Оформите все записи, приведённые ниже, в виде таблицы Markdown со столбцами «Номер» и «Строка», пропустив пустые строки.

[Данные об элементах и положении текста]
%%

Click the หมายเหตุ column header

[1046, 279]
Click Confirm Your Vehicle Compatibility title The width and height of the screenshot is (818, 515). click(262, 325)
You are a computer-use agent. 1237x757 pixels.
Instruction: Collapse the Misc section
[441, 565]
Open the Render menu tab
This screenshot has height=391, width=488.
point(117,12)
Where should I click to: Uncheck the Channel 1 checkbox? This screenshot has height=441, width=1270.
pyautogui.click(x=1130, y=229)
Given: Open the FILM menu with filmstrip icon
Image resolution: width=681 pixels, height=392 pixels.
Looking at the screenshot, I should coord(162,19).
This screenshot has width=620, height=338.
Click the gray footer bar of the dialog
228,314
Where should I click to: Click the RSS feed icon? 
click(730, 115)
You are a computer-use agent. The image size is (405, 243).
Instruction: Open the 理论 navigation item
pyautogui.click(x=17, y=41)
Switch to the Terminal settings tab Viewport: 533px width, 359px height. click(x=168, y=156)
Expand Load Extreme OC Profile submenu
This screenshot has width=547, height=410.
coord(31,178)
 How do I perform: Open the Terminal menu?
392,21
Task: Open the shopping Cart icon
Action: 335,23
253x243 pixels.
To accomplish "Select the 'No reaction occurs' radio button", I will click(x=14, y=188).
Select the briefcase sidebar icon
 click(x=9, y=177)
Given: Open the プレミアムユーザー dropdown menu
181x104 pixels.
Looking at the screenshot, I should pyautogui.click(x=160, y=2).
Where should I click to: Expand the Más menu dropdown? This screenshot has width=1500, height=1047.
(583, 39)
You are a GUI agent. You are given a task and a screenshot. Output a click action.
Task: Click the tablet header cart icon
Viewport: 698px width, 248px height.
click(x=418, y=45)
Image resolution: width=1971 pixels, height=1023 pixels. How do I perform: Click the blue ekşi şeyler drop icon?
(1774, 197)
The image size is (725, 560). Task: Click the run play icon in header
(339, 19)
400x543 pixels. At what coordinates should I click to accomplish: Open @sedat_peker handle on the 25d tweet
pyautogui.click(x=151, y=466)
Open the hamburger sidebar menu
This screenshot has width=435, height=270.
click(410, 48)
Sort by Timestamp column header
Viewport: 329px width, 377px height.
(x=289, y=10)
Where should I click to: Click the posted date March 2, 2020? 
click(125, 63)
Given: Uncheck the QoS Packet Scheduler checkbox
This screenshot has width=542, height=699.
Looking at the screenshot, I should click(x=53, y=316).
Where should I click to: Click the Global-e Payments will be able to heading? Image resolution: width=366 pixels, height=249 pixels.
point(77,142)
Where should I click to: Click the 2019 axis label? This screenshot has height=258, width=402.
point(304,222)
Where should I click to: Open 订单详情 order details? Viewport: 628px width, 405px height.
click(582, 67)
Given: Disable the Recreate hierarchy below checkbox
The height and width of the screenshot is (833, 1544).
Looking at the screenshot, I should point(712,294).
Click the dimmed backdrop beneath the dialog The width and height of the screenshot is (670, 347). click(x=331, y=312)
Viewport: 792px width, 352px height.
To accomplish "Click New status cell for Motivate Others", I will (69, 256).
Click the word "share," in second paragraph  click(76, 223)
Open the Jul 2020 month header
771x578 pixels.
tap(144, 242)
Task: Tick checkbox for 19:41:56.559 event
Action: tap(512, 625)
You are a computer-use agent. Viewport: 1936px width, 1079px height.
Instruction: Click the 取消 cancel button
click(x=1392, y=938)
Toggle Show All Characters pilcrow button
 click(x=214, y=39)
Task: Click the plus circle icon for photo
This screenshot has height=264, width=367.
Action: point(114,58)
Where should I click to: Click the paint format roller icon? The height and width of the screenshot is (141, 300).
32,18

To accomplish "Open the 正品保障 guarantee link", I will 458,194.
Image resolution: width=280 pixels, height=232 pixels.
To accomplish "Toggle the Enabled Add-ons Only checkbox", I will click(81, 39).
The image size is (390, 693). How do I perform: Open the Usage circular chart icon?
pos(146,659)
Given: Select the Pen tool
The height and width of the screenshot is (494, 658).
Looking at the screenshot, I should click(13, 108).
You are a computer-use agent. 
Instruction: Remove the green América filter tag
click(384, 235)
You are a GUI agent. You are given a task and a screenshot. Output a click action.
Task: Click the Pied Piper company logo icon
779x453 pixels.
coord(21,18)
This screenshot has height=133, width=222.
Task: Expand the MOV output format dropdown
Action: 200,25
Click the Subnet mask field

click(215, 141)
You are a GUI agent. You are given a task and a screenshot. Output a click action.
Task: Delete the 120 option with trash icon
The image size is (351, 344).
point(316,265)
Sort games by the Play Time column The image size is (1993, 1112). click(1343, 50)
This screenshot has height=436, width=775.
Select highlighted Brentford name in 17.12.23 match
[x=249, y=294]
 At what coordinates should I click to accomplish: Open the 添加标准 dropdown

%%

__ГОТОВЫЙ ОТВЕТ__.
| Номер | Строка |
|---|---|
| 1 | Click the หมายเหตุ column header |
| 2 | [1046, 279] |
| 3 | Click Confirm Your Vehicle Compatibility title The width and height of the screenshot is (818, 515). click(262, 325) |
| 4 | You are a computer-use agent. 1237x757 pixels. |
| 5 | Instruction: Collapse the Misc section |
| 6 | [441, 565] |
| 7 | Open the Render menu tab |
| 8 | This screenshot has height=391, width=488. |
| 9 | point(117,12) |
| 10 | Where should I click to: Uncheck the Channel 1 checkbox? This screenshot has height=441, width=1270. |
| 11 | pyautogui.click(x=1130, y=229) |
| 12 | Given: Open the FILM menu with filmstrip icon |
| 13 | Image resolution: width=681 pixels, height=392 pixels. |
| 14 | Looking at the screenshot, I should coord(162,19). |
| 15 | This screenshot has width=620, height=338. |
| 16 | Click the gray footer bar of the dialog |
| 17 | 228,314 |
| 18 | Where should I click to: Click the RSS feed icon?  |
| 19 | click(730, 115) |
| 20 | You are a computer-use agent. The image size is (405, 243). |
| 21 | Instruction: Open the 理论 navigation item |
| 22 | pyautogui.click(x=17, y=41) |
| 23 | Switch to the Terminal settings tab Viewport: 533px width, 359px height. click(x=168, y=156) |
| 24 | Expand Load Extreme OC Profile submenu |
| 25 | This screenshot has width=547, height=410. |
| 26 | coord(31,178) |
| 27 |  How do I perform: Open the Terminal menu? |
| 28 | 392,21 |
| 29 | Task: Open the shopping Cart icon |
| 30 | Action: 335,23 |
| 31 | 253x243 pixels. |
| 32 | To accomplish "Select the 'No reaction occurs' radio button", I will click(x=14, y=188). |
| 33 | Select the briefcase sidebar icon |
| 34 |  click(x=9, y=177) |
| 35 | Given: Open the プレミアムユーザー dropdown menu |
| 36 | 181x104 pixels. |
| 37 | Looking at the screenshot, I should pyautogui.click(x=160, y=2). |
| 38 | Where should I click to: Expand the Más menu dropdown? This screenshot has width=1500, height=1047. |
| 39 | (583, 39) |
| 40 | You are a GUI agent. You are given a task and a screenshot. Output a click action. |
| 41 | Task: Click the tablet header cart icon |
| 42 | Viewport: 698px width, 248px height. |
| 43 | click(x=418, y=45) |
| 44 | Image resolution: width=1971 pixels, height=1023 pixels. How do I perform: Click the blue ekşi şeyler drop icon? |
| 45 | (1774, 197) |
| 46 | The image size is (725, 560). Task: Click the run play icon in header |
| 47 | (339, 19) |
| 48 | 400x543 pixels. At what coordinates should I click to accomplish: Open @sedat_peker handle on the 25d tweet |
| 49 | pyautogui.click(x=151, y=466) |
| 50 | Open the hamburger sidebar menu |
| 51 | This screenshot has width=435, height=270. |
| 52 | click(410, 48) |
| 53 | Sort by Timestamp column header |
| 54 | Viewport: 329px width, 377px height. |
| 55 | (x=289, y=10) |
| 56 | Where should I click to: Click the posted date March 2, 2020?  |
| 57 | click(125, 63) |
| 58 | Given: Uncheck the QoS Packet Scheduler checkbox |
| 59 | This screenshot has width=542, height=699. |
| 60 | Looking at the screenshot, I should click(x=53, y=316). |
| 61 | Where should I click to: Click the Global-e Payments will be able to heading? Image resolution: width=366 pixels, height=249 pixels. |
| 62 | point(77,142) |
| 63 | Where should I click to: Click the 2019 axis label? This screenshot has height=258, width=402. |
| 64 | point(304,222) |
| 65 | Where should I click to: Open 订单详情 order details? Viewport: 628px width, 405px height. |
| 66 | click(582, 67) |
| 67 | Given: Disable the Recreate hierarchy below checkbox |
| 68 | The height and width of the screenshot is (833, 1544). |
| 69 | Looking at the screenshot, I should point(712,294). |
| 70 | Click the dimmed backdrop beneath the dialog The width and height of the screenshot is (670, 347). click(x=331, y=312) |
| 71 | Viewport: 792px width, 352px height. |
| 72 | To accomplish "Click New status cell for Motivate Others", I will (69, 256). |
| 73 | Click the word "share," in second paragraph  click(76, 223) |
| 74 | Open the Jul 2020 month header |
| 75 | 771x578 pixels. |
| 76 | tap(144, 242) |
| 77 | Task: Tick checkbox for 19:41:56.559 event |
| 78 | Action: tap(512, 625) |
| 79 | You are a computer-use agent. Viewport: 1936px width, 1079px height. |
| 80 | Instruction: Click the 取消 cancel button |
| 81 | click(x=1392, y=938) |
| 82 | Toggle Show All Characters pilcrow button |
| 83 |  click(x=214, y=39) |
| 84 | Task: Click the plus circle icon for photo |
| 85 | This screenshot has height=264, width=367. |
| 86 | Action: point(114,58) |
| 87 | Where should I click to: Click the paint format roller icon? The height and width of the screenshot is (141, 300). |
| 88 | 32,18 |
| 89 | To accomplish "Open the 正品保障 guarantee link", I will 458,194. |
| 90 | Image resolution: width=280 pixels, height=232 pixels. |
| 91 | To accomplish "Toggle the Enabled Add-ons Only checkbox", I will click(81, 39). |
| 92 | The image size is (390, 693). How do I perform: Open the Usage circular chart icon? |
| 93 | pos(146,659) |
| 94 | Given: Select the Pen tool |
| 95 | The height and width of the screenshot is (494, 658). |
| 96 | Looking at the screenshot, I should click(13, 108). |
| 97 | You are a computer-use agent.  |
| 98 | Instruction: Remove the green América filter tag |
| 99 | click(384, 235) |
| 100 | You are a GUI agent. You are given a task and a screenshot. Output a click action. |
| 101 | Task: Click the Pied Piper company logo icon |
| 102 | 779x453 pixels. |
| 103 | coord(21,18) |
| 104 | This screenshot has height=133, width=222. |
| 105 | Task: Expand the MOV output format dropdown |
| 106 | Action: 200,25 |
| 107 | Click the Subnet mask field |
| 108 | click(215, 141) |
| 109 | You are a GUI agent. You are given a task and a screenshot. Output a click action. |
| 110 | Task: Delete the 120 option with trash icon |
| 111 | The image size is (351, 344). |
| 112 | point(316,265) |
| 113 | Sort games by the Play Time column The image size is (1993, 1112). click(1343, 50) |
| 114 | This screenshot has height=436, width=775. |
| 115 | Select highlighted Brentford name in 17.12.23 match |
| 116 | [x=249, y=294] |
| 117 |  At what coordinates should I click to accomplish: Open the 添加标准 dropdown |